Once items are extracted, structuring rules decide how they are named, scored, deduplicated and merged.

ID conventions

All ids are kebab-case slugs of ASCII letters, digits and underscores.
Each section has a prefix: ent_, con_, pri_, heu_, dec_, proc_, pat_, ant_, cau_, ctx_, ift_, exc_, mm_, pb_, qa_, chk_, atm_.
Ids must be unique within their section and stable across re-compilations of the same source.
The package_id is global; recommended pattern is <source-slug>-<version>.

Confidence scoring

Confidence is a float in [0, 1] with two decimal places. The protocol defines five bands; see also the Protocol page.

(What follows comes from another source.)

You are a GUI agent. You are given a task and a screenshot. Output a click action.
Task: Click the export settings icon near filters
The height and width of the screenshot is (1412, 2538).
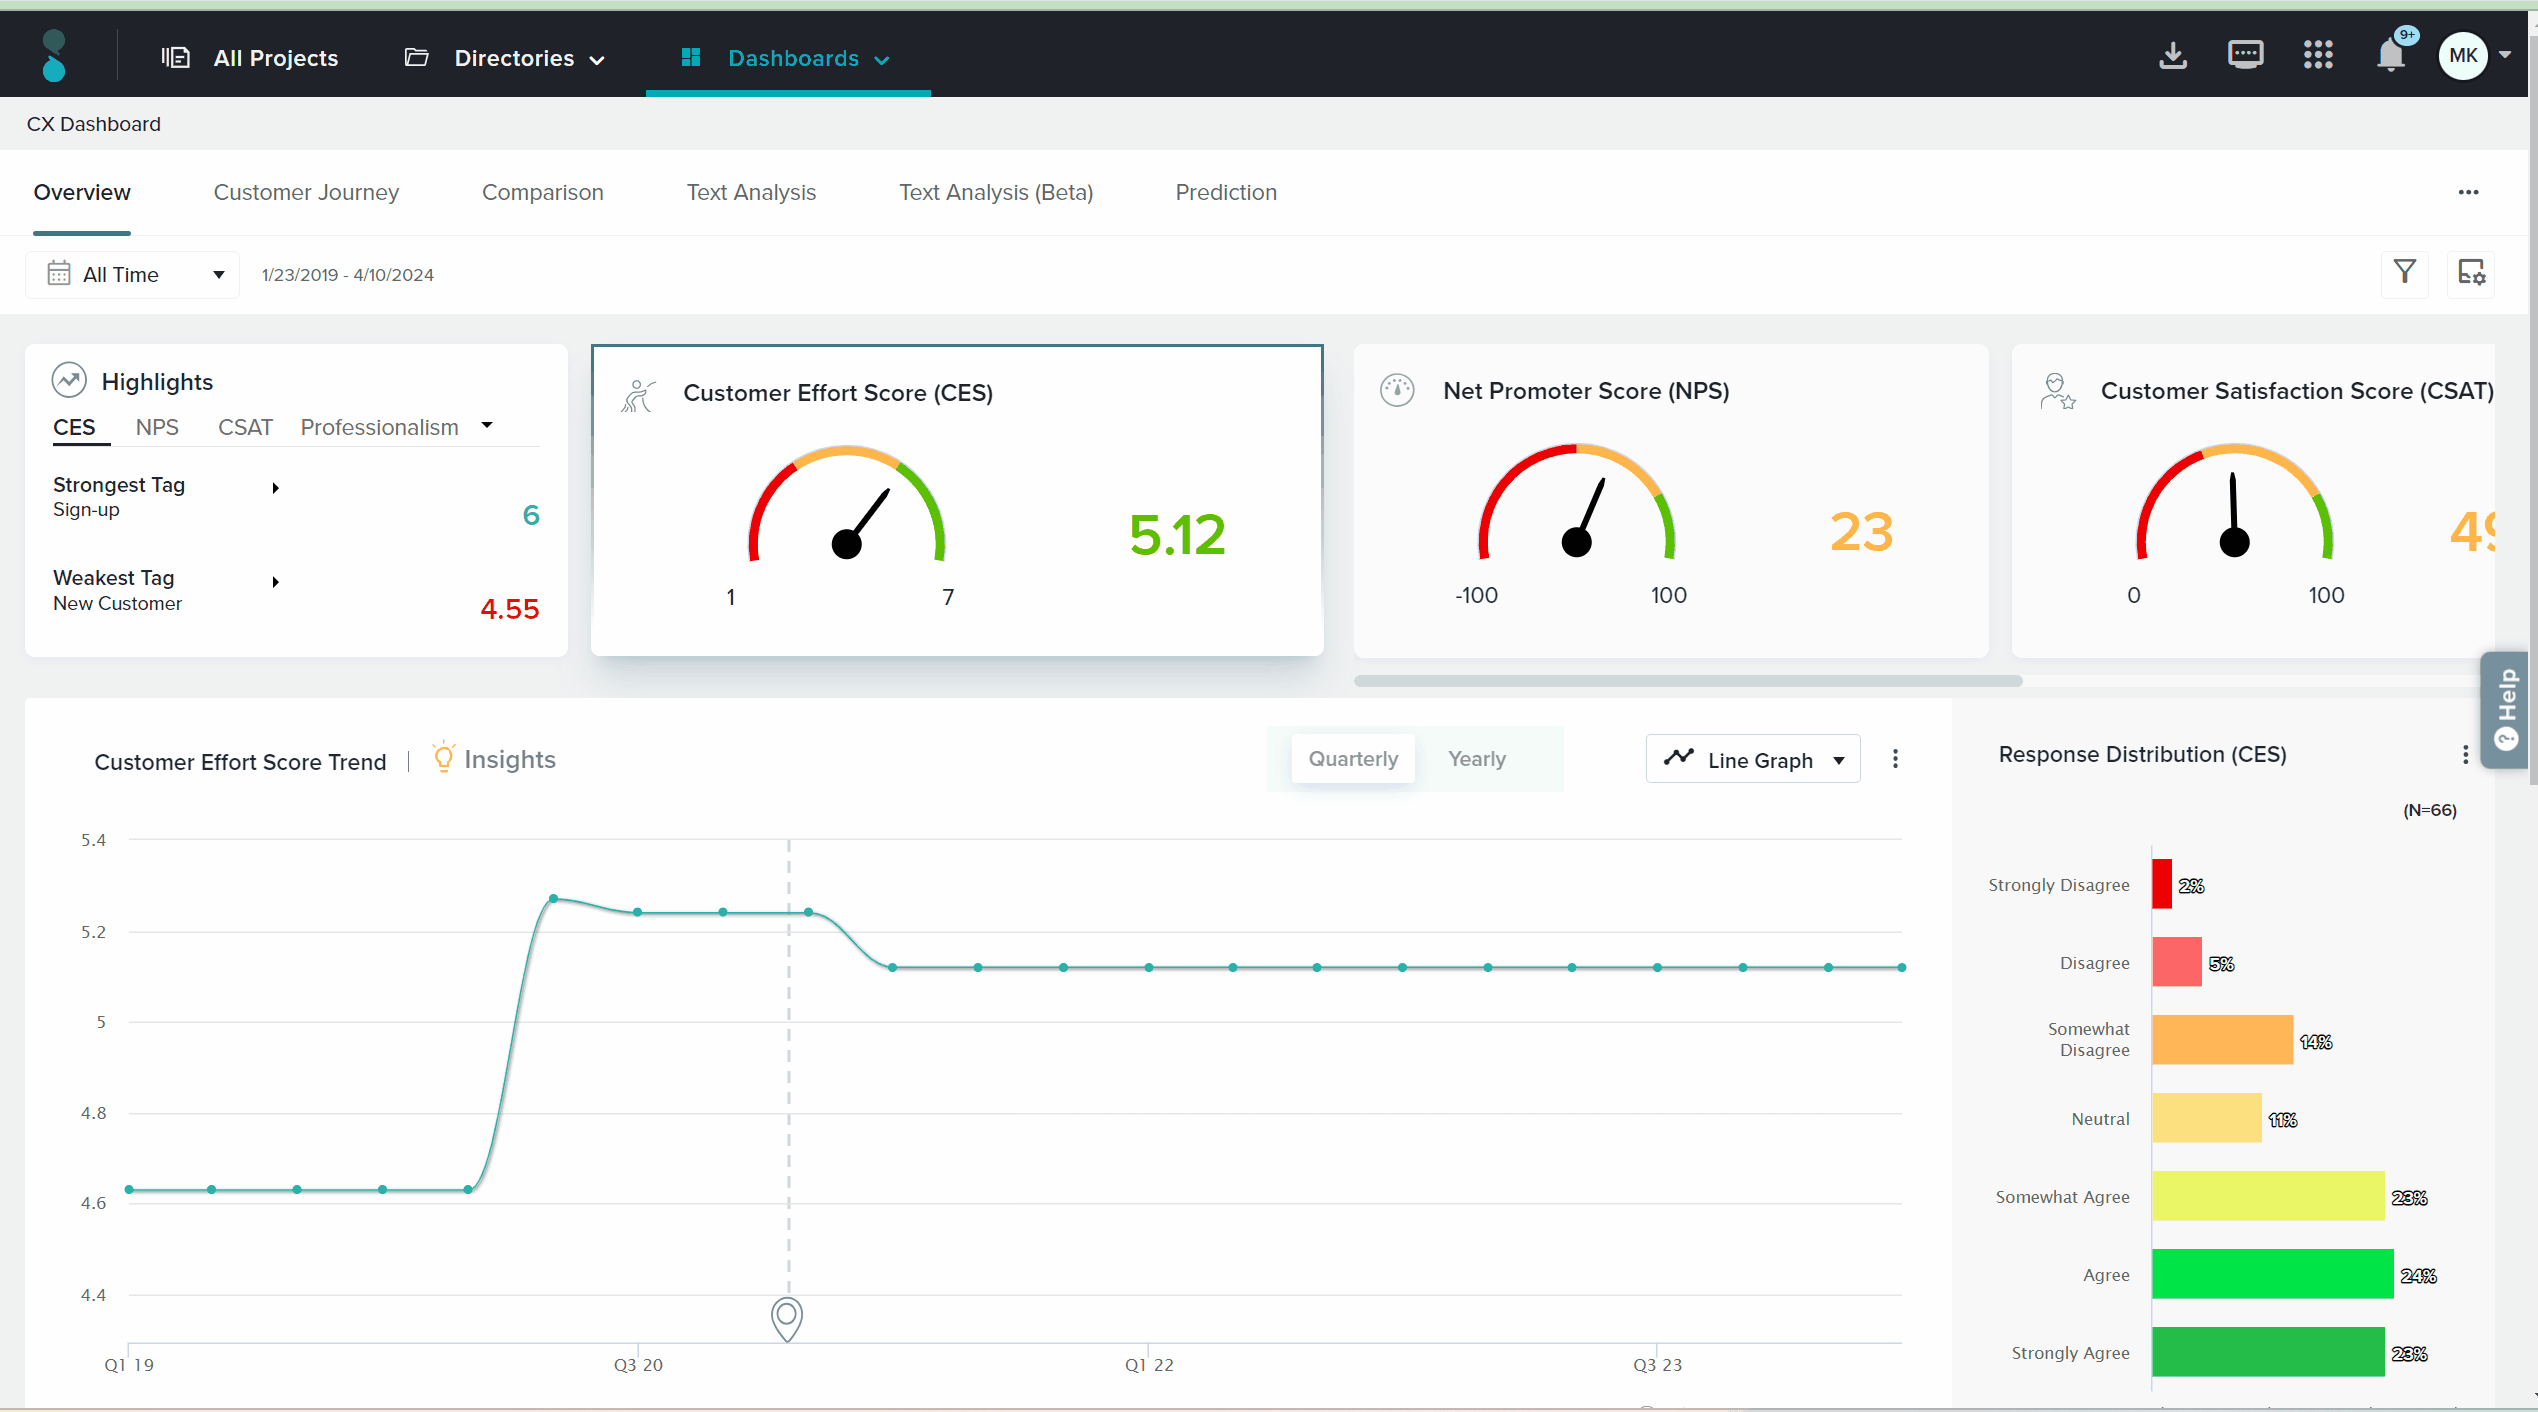coord(2471,272)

0.90 – 1.00 — the source states the claim directly and unambiguously.
0.75 – 0.89 — the source supports the claim with mild interpretation.
0.50 – 0.74 — inferred by combining two or more explicit statements.
0.25 – 0.49 — weak inference; agents should treat as a hypothesis.
0.00 – 0.24 — extractor uncertain; emit only if useful, mark source_basis: uncertain.

Normalization

Strings are NFC-normalized; whitespace collapsed to single spaces.
Languages follow BCP-47 (en, pt-BR, …).
Domains use the closed enum from the schema; novel topics go in subdomains.
Singular labels for entities and concepts; verb-led labels for procedures and playbooks.

Deduplication and merging

When two extractions produce overlapping items:

Merge by canonical id. If ids differ but labels are aliases, prefer the higher-confidence record and add the other label to aliases.
When confidences disagree, keep the higher value and lower it by the standard deviation between sources, capped at the higher of the two.
When source-basis disagrees, downgrade conservatively: explicit + inferred ⇒ inferred.

Source traceability

Every non-synthesized item must have at least one matching source_traceability entry whose extraction_type equals the item's source_basis. Synthesized items (e.g. retrieval chunks) may omit it.

Auditability is a feature

The traceability section is what makes a CKF package auditable by humans and verifiable by other agents. Treat it as required, not optional.